### What needs to be done:
Could you copy everything below, from the line containing "You are a computer-use agent. This" down to the line containing "tap(121, 547)", word for word and with the pictures left out?

Screenshot and document pointing data:
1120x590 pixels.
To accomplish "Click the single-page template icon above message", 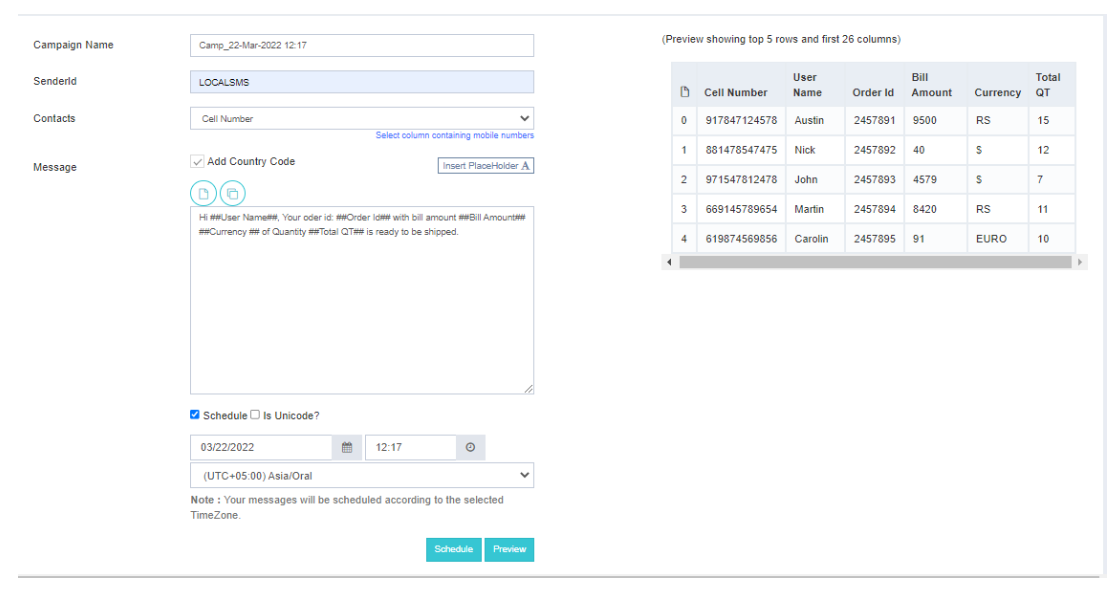I will click(x=203, y=193).
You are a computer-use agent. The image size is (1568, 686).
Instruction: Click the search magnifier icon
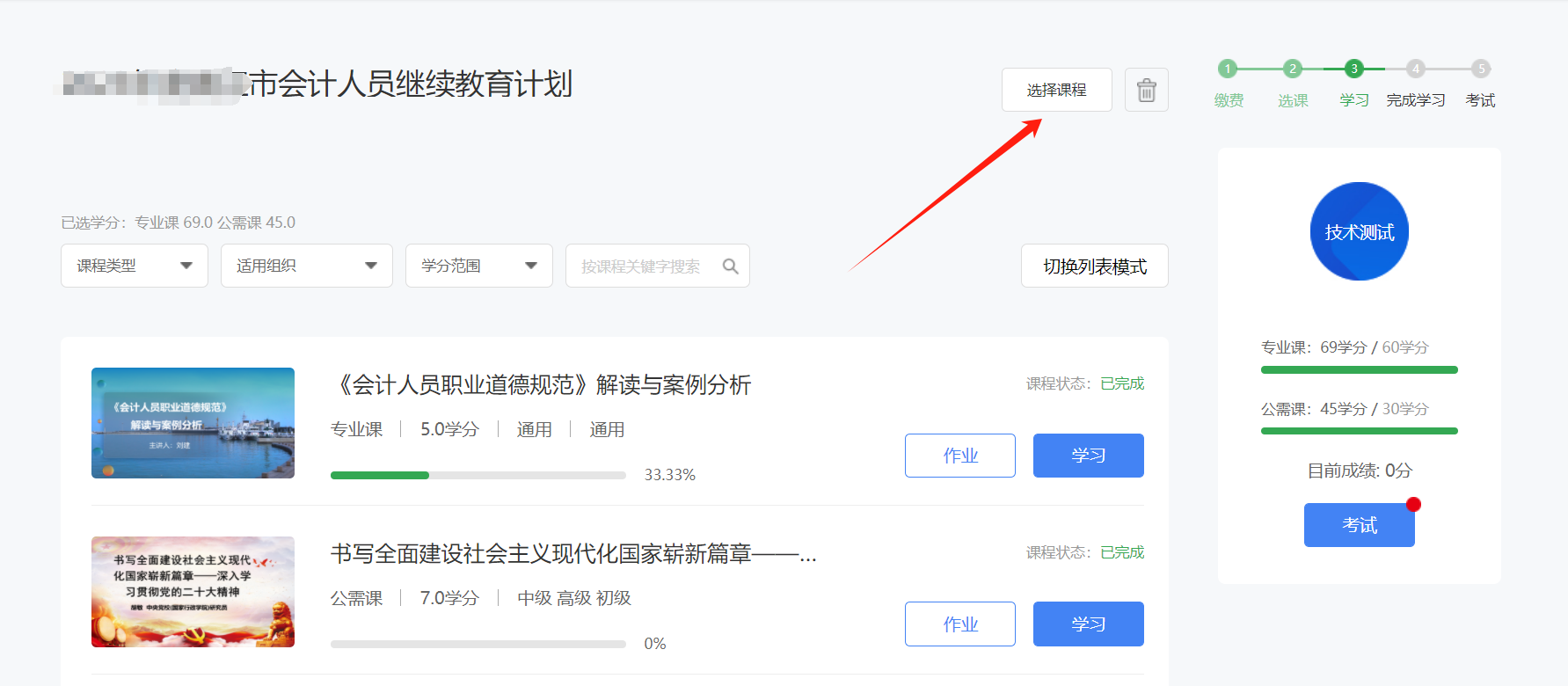pyautogui.click(x=730, y=266)
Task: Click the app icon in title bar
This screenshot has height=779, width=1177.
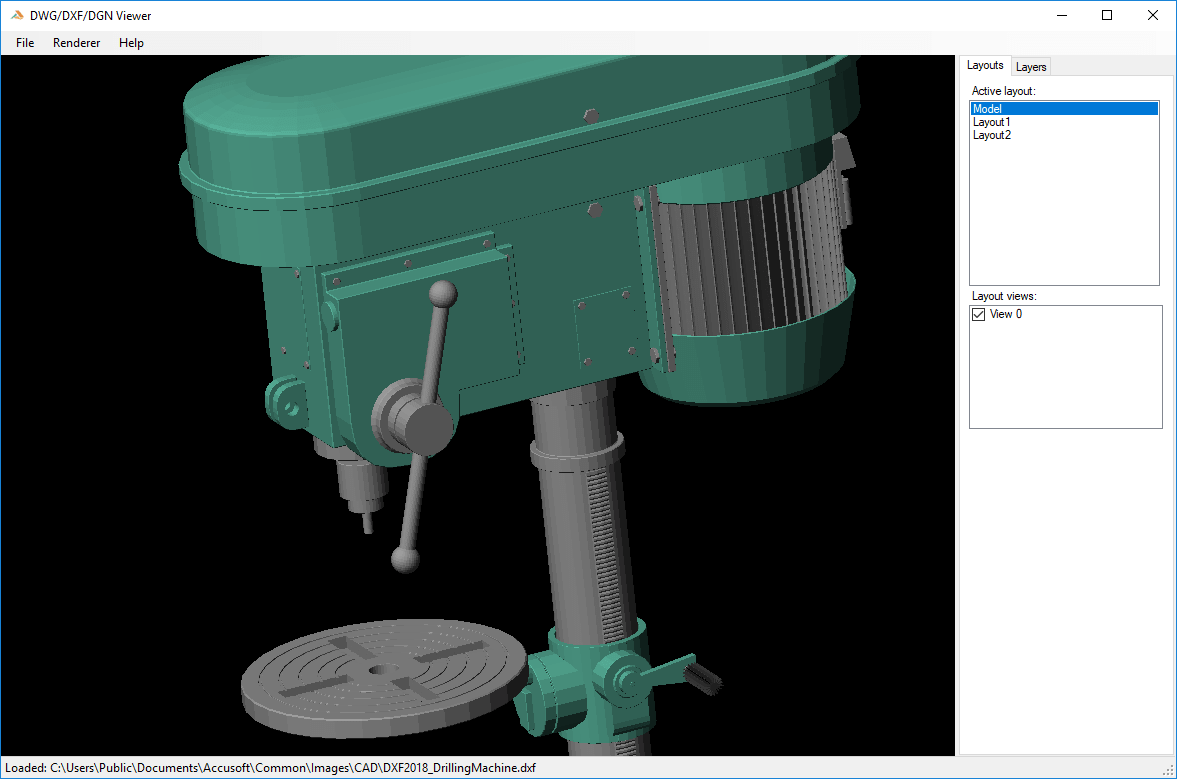Action: click(17, 16)

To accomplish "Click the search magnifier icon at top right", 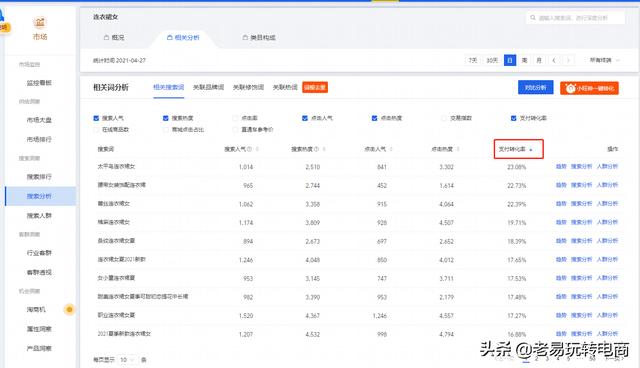I will [x=533, y=18].
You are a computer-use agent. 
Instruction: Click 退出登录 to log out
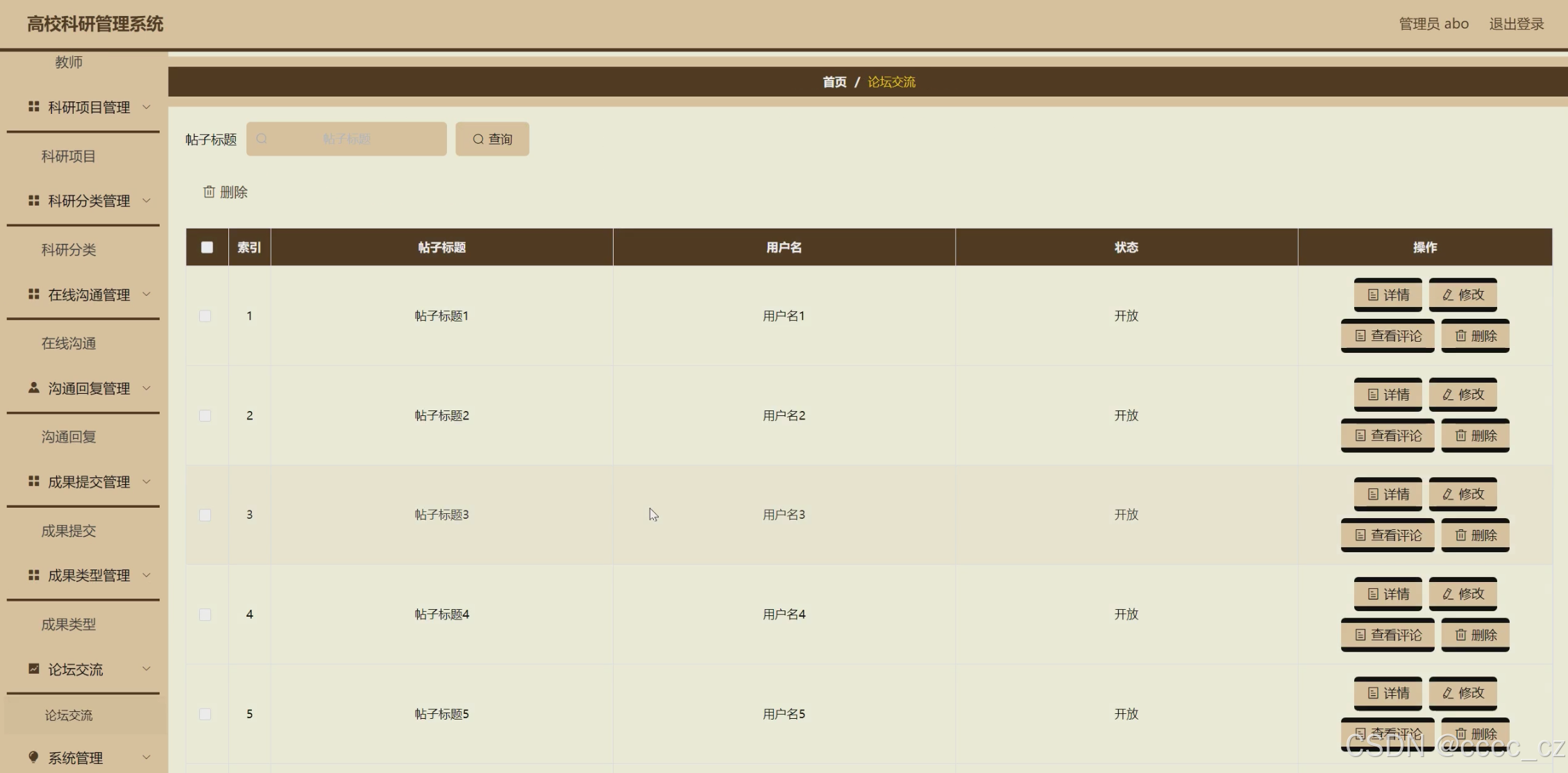[x=1516, y=24]
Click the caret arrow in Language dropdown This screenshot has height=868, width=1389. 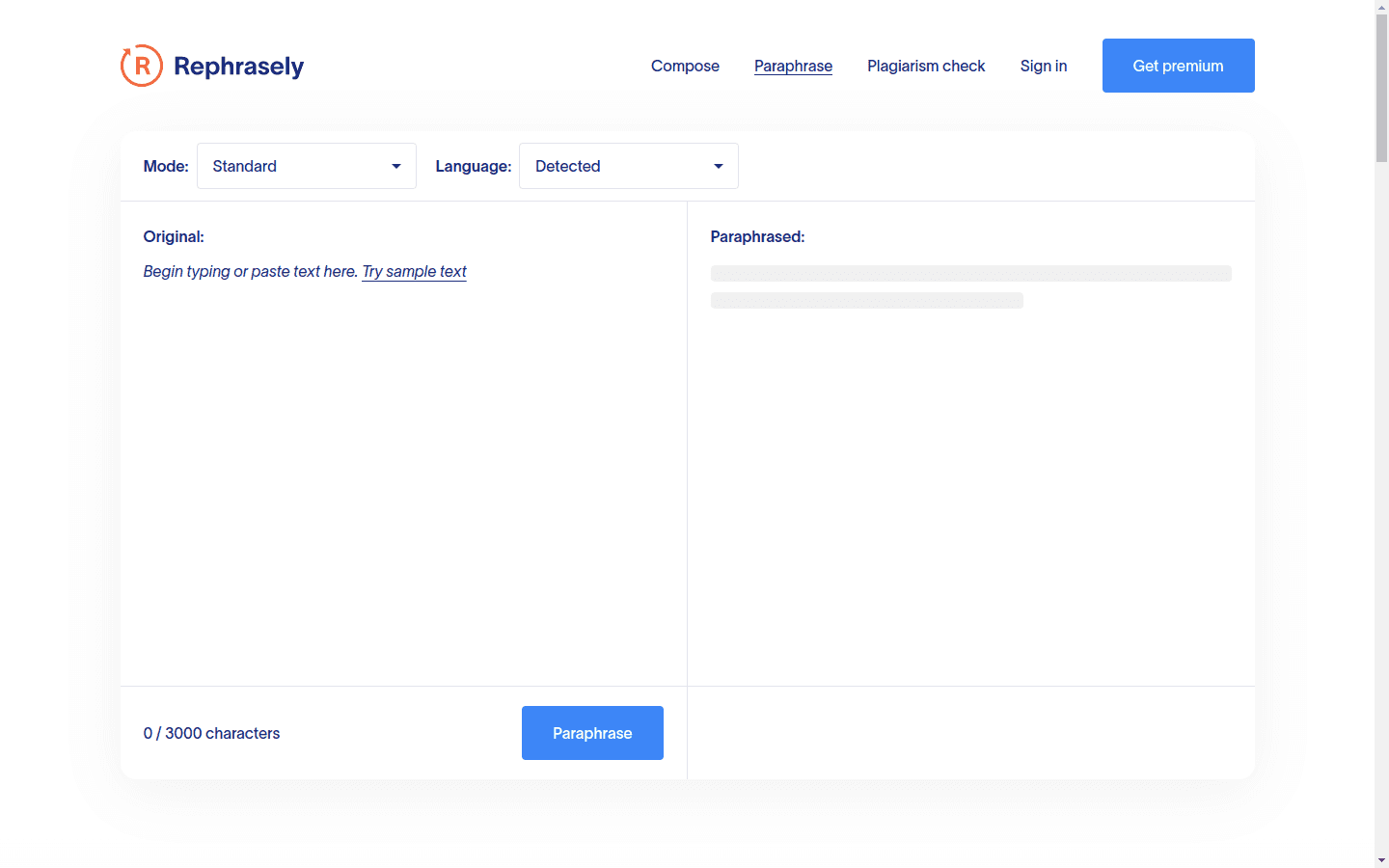pyautogui.click(x=719, y=166)
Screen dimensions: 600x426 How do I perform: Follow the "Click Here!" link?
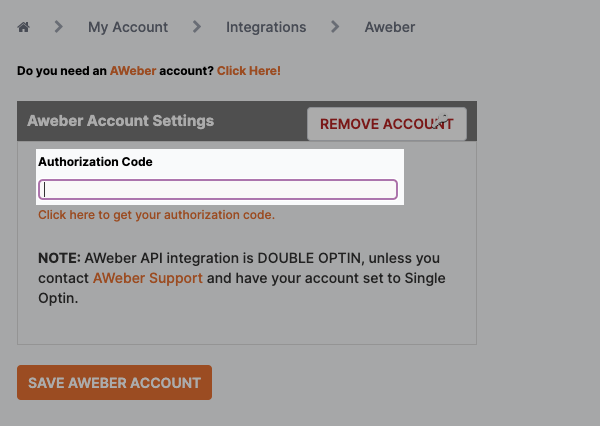click(249, 71)
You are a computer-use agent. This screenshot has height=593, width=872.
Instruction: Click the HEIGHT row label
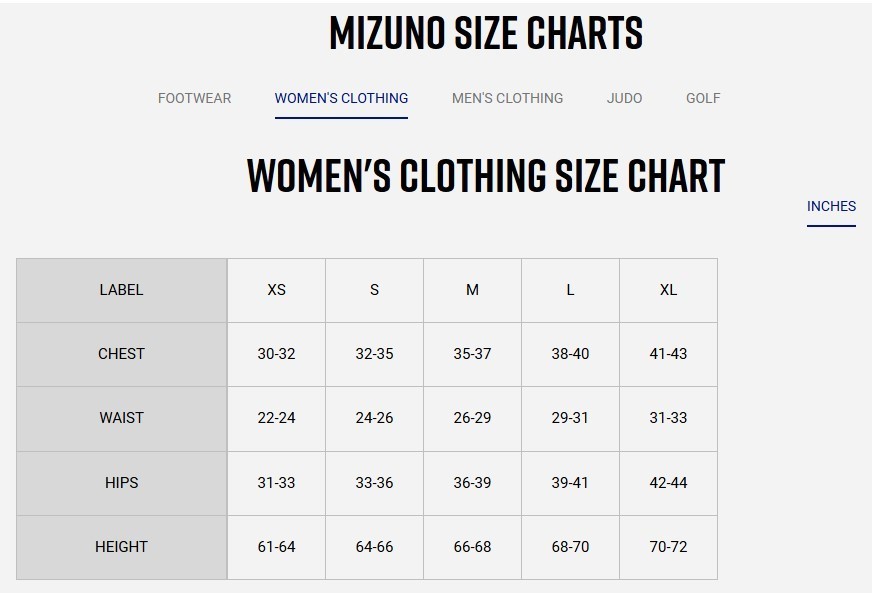tap(121, 547)
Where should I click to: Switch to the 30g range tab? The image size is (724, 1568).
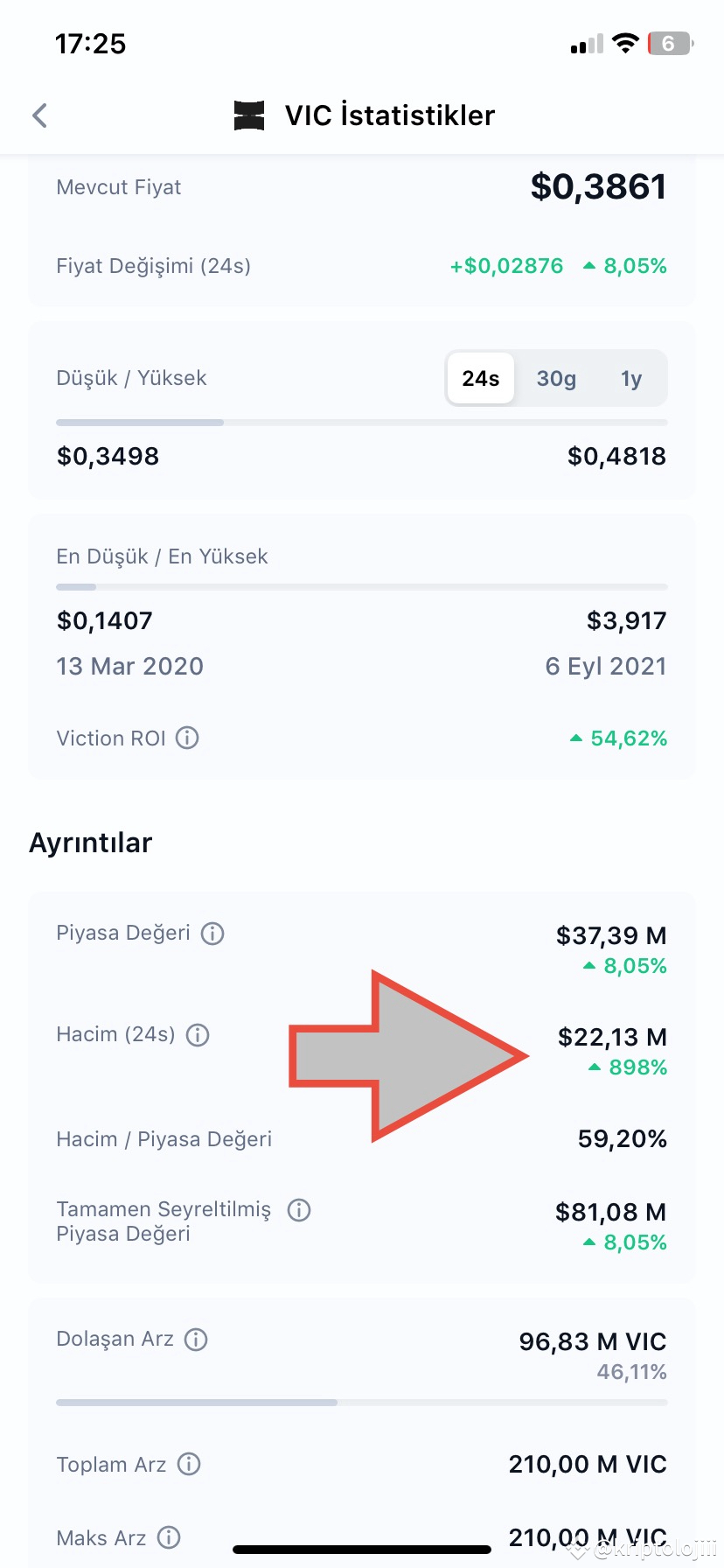coord(556,378)
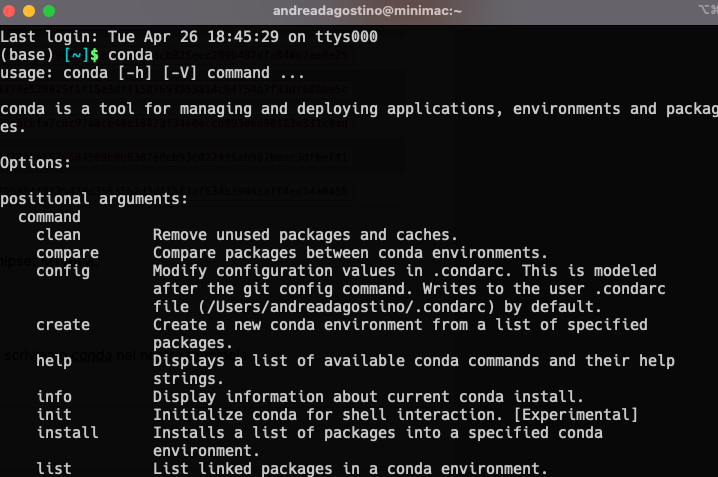Image resolution: width=718 pixels, height=477 pixels.
Task: Click the 'list' command name
Action: coord(54,468)
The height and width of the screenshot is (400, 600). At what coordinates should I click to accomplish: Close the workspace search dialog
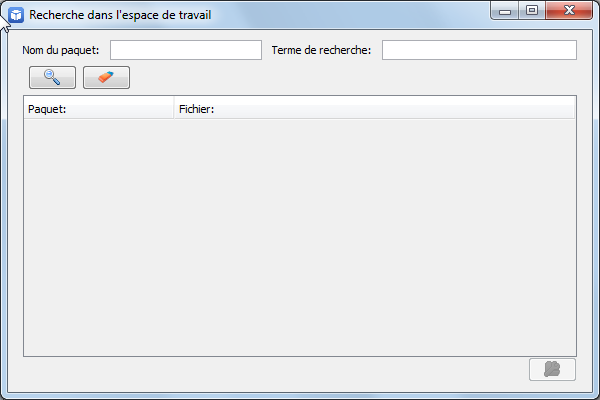569,11

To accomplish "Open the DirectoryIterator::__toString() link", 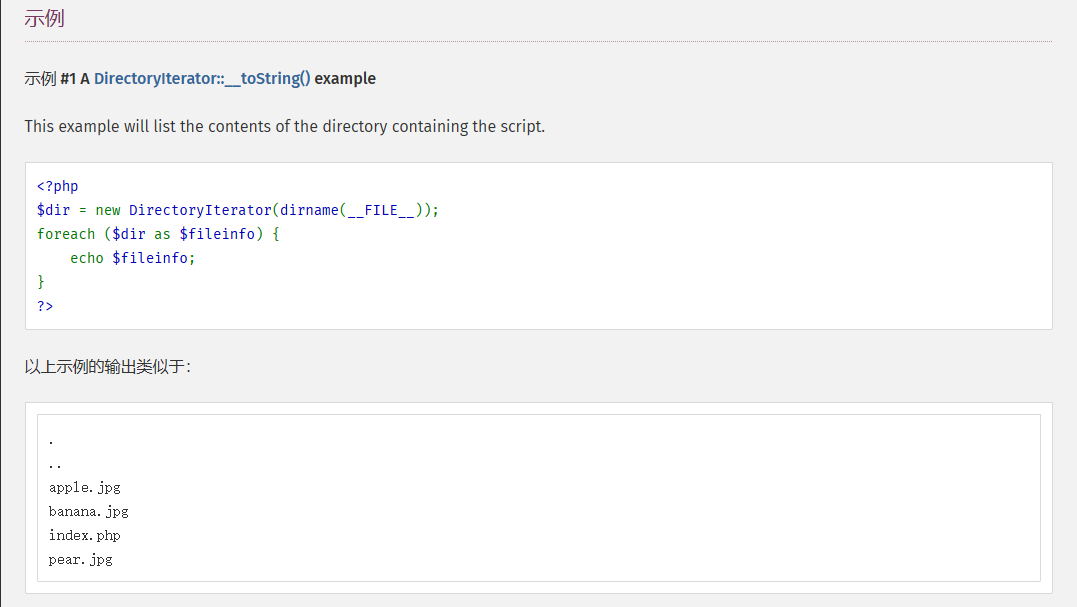I will pyautogui.click(x=202, y=78).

### The result:
You are a computer-use agent. This screenshot has height=593, width=872.
Instruction: Click the HEIGHT row label
tap(121, 547)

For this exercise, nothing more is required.